Nonsyndromic Hearing Loss and Deafness, DFNA3 – RETIRED CHAPTER, FOR HISTORICAL REFERENCE ONLY

Review
In: GeneReviews® [Internet]. Seattle (WA): University of Washington, Seattle; 1993.
[updated ].

Excerpt

NOTE: THIS PUBLICATION HAS BEEN RETIRED. THIS ARCHIVAL VERSION IS FOR HISTORICAL REFERENCE ONLY, AND THE INFORMATION MAY BE OUT OF DATE.

Clinical characteristics: Nonsyndromic hearing loss and deafness, DFNA3 is characterized by pre- or postlingual mild-to-profound progressive high-frequency sensorineural hearing impairment. Affected individuals have no other associated medical findings.

Diagnosis/testing: Diagnosis of DFNA3 depends on molecular genetic testing to identify a heterozygous pathogenic variant in GJB2 (encoding connexin 26 [Cx26]) or GJB6 (encoding connexin 30 [Cx30]).

Management: Treatment of manifestations: Early diagnosis, habilitation with hearing aids or cochlear implantation, and educational programming diminishes the likelihood of long-term speech or educational delay.

Surveillance: Semiannual examination by a physician who is familiar with hereditary hearing impairment; repeat audiometry to confirm stability of hearing loss

Agents/circumstances to avoid: Environmental exposures known to cause hearing loss, such as repeated loud noises.

Evaluation of relatives at risk: Once the GJB2 or GJB6 pathogenic variant has been identified in an affected family member, molecular genetic testing can be used to clarify the genetic status of at-risk relatives in infancy or early childhood so that appropriate early support and management can be provided.

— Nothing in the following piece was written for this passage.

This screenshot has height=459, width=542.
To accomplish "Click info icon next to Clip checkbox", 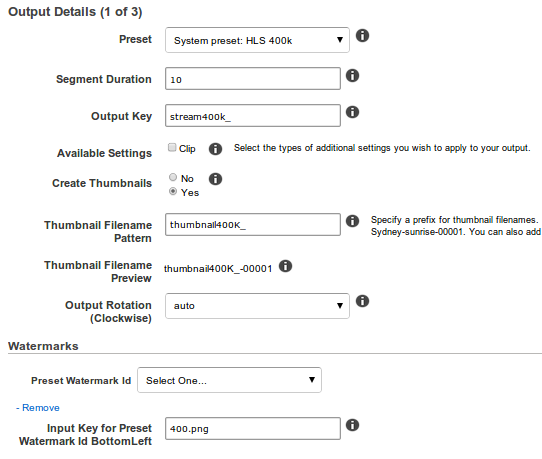I will click(x=215, y=149).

Genetic counseling: DFNA3 is inherited in an autosomal dominant manner. Most individuals diagnosed as having DFNA3 have a deaf parent. Each child of an individual with DFNA3 has a 50% chance of inheriting the GJB2 or GJB6 pathogenic variant. Once the GJB2 or GJB6 pathogenic variant has been identified in a family member with DFNA3, prenatal testing for a pregnancy at increased risk and preimplantation genetic testing are possible.